On the African continent, most of the countries surveyed have only general provisions regarding distinctiveness, which can be used, at least in theory. Only Botswana, Ghana, and South Africa have specific provisions relating to the removal of marks that have become common names or customary in the trade.

FRENCH PRESS is an example of a trademark canceled due to genericide in Canada.

Lastly, in the United States, cancellation actions are available at the U.S. Trademark Trial and Appeal Board (TTAB) of the USPTO, or in a civil lawsuit to seek cancellation of the plaintiff’s trademark registration in a counterclaim based on genericide. In this case, the defendant would have the burden of proving that the mark has become generic. The requirements are established under Section 14 of the Trademark Act, under U.S. Code Title 15, Section 1064.

What are the criteria—objective or subjective—applied to cancellation actions?

In many jurisdictions, the criteria are either (i) objective, primarily the loss of distinctive character of a trademark in the perception of the relevant public; or (ii) subjective, with cancellation dependent upon the activity or inactivity of the trademark owner. Some countries apply both objective and subjective criteria. However, in all countries, if a trademark is deemed to be generic before an application is filed, it may not be registered.

Has a famous mark been canceled due to genericide?

In 15 jurisdictions in Central Asia and Europe, famous trademarks canceled due to genericide include WALKMAN in Austria; GRAMMOFON and VASELINE in Denmark; NYLON, TERMOS, and VASELINE in Norway; THERMOS, VASELINE, and YELLOW PAGES in Russia; and many others.

For the East Asia and Pacific jurisdictions surveyed, trademarks were canceled due to genericide in five jurisdictions. Examples include YOU-PAN mark (YOU PAN) in China, UDONSUKI in Japan. SAR SEE SWEE in Malaysia, MAGLEV in Singapore, and CAFFE LATTE in South Korea.

For Latin America and the Caribbean, famous trademarks were canceled due to genericide in eight jurisdictions. Among those canceled include CANOLA and CARTONPLAST in Colombia and PITA and PRICE VECTOR in Costa Rica.

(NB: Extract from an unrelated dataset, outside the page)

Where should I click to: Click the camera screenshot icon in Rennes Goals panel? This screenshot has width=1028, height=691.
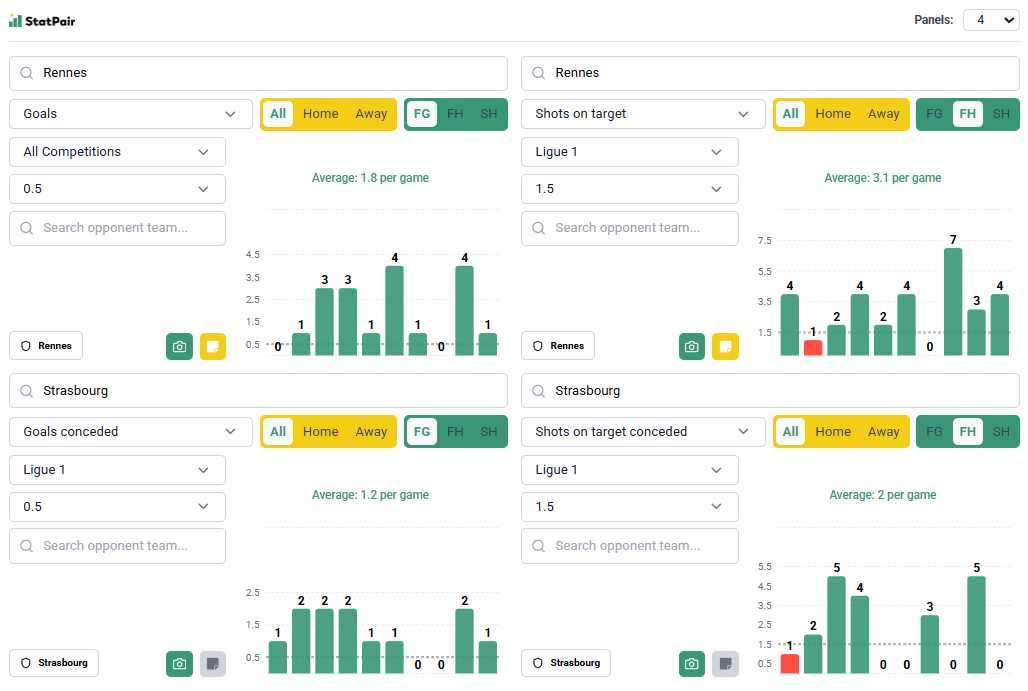(x=179, y=346)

For the Middle East, Africa, and South Asia countries, LEMON PUFF was canceled in Pakistan and LIQUORICE ALLSORTS in Sri Lanka.

FRENCH PRESS is an example of a trademark canceled due to genericide in Canada.

In the United States, since the beginning of the last century, many famous marks were held to be generic, and some of them (followed by the year they were held to be generic) are ASPIRIN (1921), CELLOPHANE (1936), SHREDDED WHEAT (1938), ESCALATOR (1950), THERMOS (1963), and, more recently, PILATES (2000).

Are actions to prevent genericide common?

The survey results confirm that it is common for owners of famous marks to take actions to avoid trademark genericide in the majority of jurisdictions worldwide.

The most common actions are (i) market surveillance, (ii) objecting to third-party misuse, (iii) public awareness campaigns, (iv) ensuring use of the mark as an adjective and never as a noun or a verb, (v) using the ™ and ® symbols, and (vi) establishing clear guidelines for the use of a mark. Also considered important in the case of new products on the market is to provide the public with an appropriate generic/descriptive name to use and to make it clear that the trademark is a brand.

Can there be a recapture of a trademark?

In most of the countries surveyed, the recapture of a trademark that had become generic eventually could happen through the secondary meaning. Respondents noted that evidence of acquired distinctiveness would be needed for a fresh application of the mark.

Although every effort has been made to verify the accuracy of this article, readers are urged to check independently on matters of specific concern or interest.